Lamar is late, so to kill time Dr. Neon gives us the nickel tour of Farkham Hall. The basement was originally filled with dingy, dark classrooms, which the Doctor has completely refurbished with fresh paint and modern lighting to serve as his neon production workshop, packing, shipping and final assembly facilities. Stopping in the workshop, the Doc pauses for a moment to show us how he makes his famous neon plug wire kits, cutting a hollow glass tube (imported from Italy), heating and bending it to the required lightning bolt shape, then hooking it to a manifold to fill it with argon or neon gas before capping it off.
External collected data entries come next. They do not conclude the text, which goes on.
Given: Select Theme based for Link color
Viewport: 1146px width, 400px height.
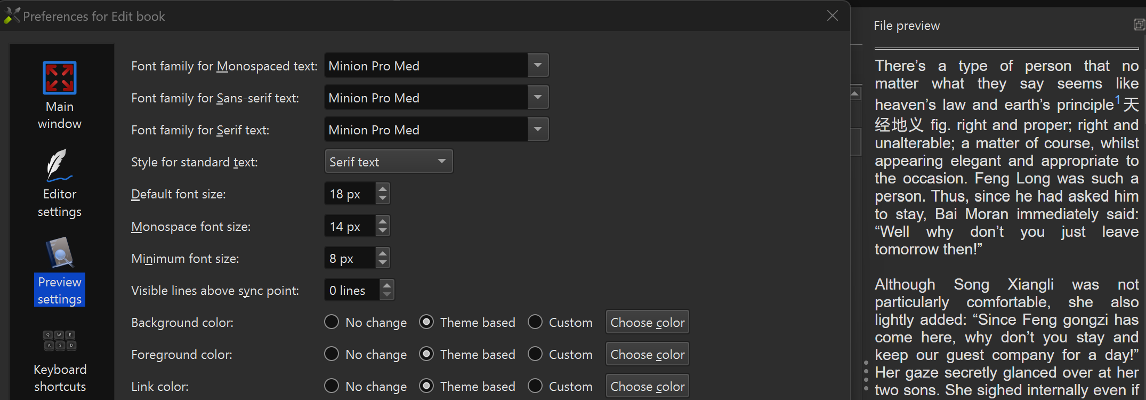Looking at the screenshot, I should click(x=426, y=386).
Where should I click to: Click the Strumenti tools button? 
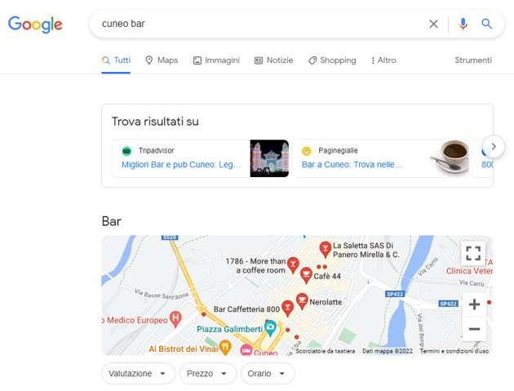pyautogui.click(x=473, y=60)
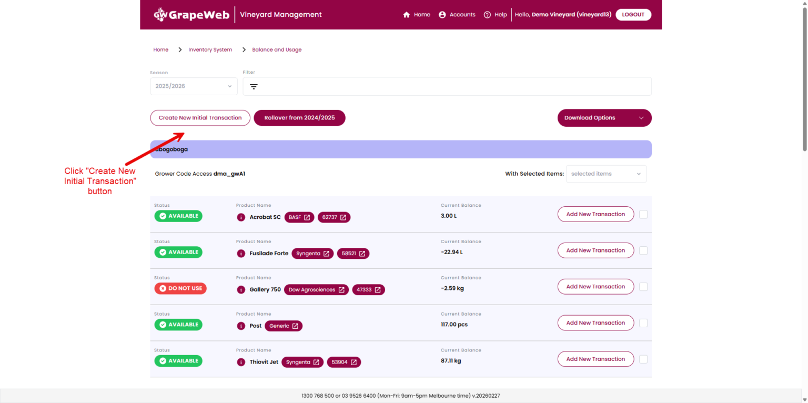Click the info icon beside Acrobat SC
Screen dimensions: 808x403
point(241,217)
Moving upstairs, we enter the main hall, a 3000-square-foot space with 48-foot ceilings that will eventually serve as a showroom to display the Doc's products. Toward one end of the building is the office, the library, the "castle room" and the "planes, trains and automobiles" room, hinting at some of the Doc's more eccentric hobbies. The castle room, for instance, houses a castle replica made completely from sugar cubes, featuring hundreds of intricate pewter knights and soldiers Dr. Neon sculpted and cast himself.
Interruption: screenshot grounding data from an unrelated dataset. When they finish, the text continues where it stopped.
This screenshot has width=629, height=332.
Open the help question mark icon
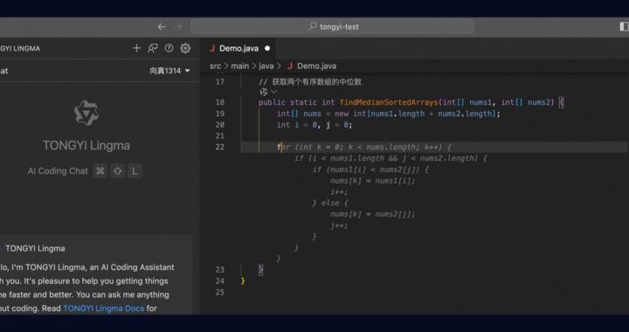click(169, 48)
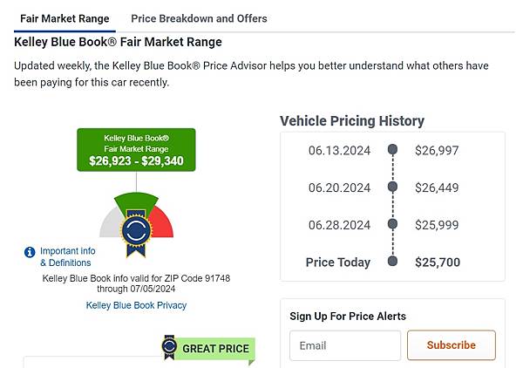The width and height of the screenshot is (523, 368).
Task: Select the 06.13.2024 pricing history dot
Action: coord(392,150)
A spiral staircase leads up to the Doc's living quarters, set off with a menagerie of flying pigs and cows hanging by clear lines from the 38-foot ceilings. A huge neon Einstein watches over the industrial-sized kitchen, and the Doc tells us all the metal in the church was salvaged from a local scrap yard and reworked in the rear workshop.
Doc's deranged dog Harley (so named because he's unreliable) starts barking, at last signaling Lamar's arrival, and the three of us retire to the workshop to give the GSX-R the neon treatment. The plan is to use two green neon tubes and 12 green LEDs to make the Gixxer light up the night. With Lamar and the Doctor working together, the whole process takes more than an hour. There are just two wires run directly to the battery to power the entire system; no need to cut into the wiring harness.
Once all the LEDs and neon tubing are in place, we kill the workshop lights and turn the Gixxer on. Lamar grins ear-to-ear and makes plans with the Doc to drop by with another custom sportbike he is working on, while the Doc asks Lamar about his roadracing adventures, all under the warm, neon green glow. Soon Harley is growling for his dinner and Lamar packs up for the long haul back to the Hotlanta area. We wave goodbye as the heavy gate with the ogre sign swings closed. A couple of bums scratch around at the end of the street as the sun sets over Asheville, and all is quiet at Farkham Hall. So ends another day in the world of Doctor Neon.